When it comes to beautiful villages, Corsica has an embarrassment of riches. Many are located in hard-to-reach places, and unless you're solely after photo opportunities, not all are worth seeking out. Here are some of Indagare's favorites that are also relatively easy to access and visit.

Bonifacio The self-dubbed "most beautiful" of Corsica's towns, Bonifacio is certainly the most dramatic: its citadelle built atop a limestone cliff with incredible 360-panorama views. Touring during the daytime in the summer can quickly become hot and hellish, with lots of crowds, so it's best to time a visit either in the early morning or early evening (the light being most spectacular during those times as well). Do not miss the Marine Cemetery; walking through the massive gate; and taking a boat tour in and out of the grottos the sea has carved into the cliffs here (you can skip the Lavezzi Islands - there are better beaches elsewhere).

Bastia This northern town (the second-largest after Ajaccio) makes for an interesting stop en route to Cap Corse (and Domaine de Misincu).
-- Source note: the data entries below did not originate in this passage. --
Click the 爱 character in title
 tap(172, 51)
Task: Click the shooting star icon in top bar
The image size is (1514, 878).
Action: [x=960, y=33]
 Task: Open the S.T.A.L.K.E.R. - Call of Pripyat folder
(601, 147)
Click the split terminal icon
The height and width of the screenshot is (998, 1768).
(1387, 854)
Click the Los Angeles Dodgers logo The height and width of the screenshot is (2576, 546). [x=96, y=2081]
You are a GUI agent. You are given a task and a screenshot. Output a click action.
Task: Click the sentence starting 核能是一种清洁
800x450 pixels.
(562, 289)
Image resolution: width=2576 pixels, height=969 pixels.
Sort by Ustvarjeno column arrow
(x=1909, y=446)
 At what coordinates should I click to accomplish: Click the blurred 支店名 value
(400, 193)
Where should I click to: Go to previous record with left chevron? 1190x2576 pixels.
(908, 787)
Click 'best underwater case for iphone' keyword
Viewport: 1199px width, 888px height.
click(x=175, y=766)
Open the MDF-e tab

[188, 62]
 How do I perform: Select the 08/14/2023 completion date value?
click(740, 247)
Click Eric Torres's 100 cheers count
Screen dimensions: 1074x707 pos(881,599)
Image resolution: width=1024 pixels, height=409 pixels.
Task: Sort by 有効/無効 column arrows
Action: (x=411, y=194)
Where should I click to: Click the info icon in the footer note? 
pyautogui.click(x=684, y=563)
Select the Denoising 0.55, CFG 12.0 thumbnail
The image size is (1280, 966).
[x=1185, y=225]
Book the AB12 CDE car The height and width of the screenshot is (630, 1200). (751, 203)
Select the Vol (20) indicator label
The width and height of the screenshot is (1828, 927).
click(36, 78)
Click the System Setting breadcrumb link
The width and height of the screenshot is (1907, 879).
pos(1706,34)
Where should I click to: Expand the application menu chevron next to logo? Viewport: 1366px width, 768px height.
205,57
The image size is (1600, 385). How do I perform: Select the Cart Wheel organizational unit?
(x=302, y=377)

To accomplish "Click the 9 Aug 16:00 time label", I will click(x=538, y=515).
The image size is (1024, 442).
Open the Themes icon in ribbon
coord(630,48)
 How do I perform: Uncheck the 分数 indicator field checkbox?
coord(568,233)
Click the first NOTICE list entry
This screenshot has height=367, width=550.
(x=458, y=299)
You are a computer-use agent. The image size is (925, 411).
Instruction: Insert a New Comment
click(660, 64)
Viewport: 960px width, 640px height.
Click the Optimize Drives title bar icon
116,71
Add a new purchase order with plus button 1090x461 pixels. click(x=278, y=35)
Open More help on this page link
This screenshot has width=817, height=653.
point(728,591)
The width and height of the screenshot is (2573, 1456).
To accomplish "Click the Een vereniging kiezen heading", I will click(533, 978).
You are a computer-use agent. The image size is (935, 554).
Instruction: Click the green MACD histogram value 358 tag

It is split into Terra Nova and Terra Vecchia. The former is located above the harbor and was the home of the Genoese governors. Don't miss the terrific Musée de Bastia, retracing the city's history; the imposing cathedral and the Rococo Eglise Sainte Croix. The more atmospheric neighborhood is Terra Vecchia, surrounding the harbor, with its small streets and wonderful Place Hotel de Ville. While in Bastia, stop in at Mattei, a shop that sells a selection of Corsican culinary goods.

Calvi A smaller citadelle than the ones of Bonifacio, Basti and Porto Vecchio, Calvi is nonetheless charming and makes for a fun morning of strolling and picture-taking.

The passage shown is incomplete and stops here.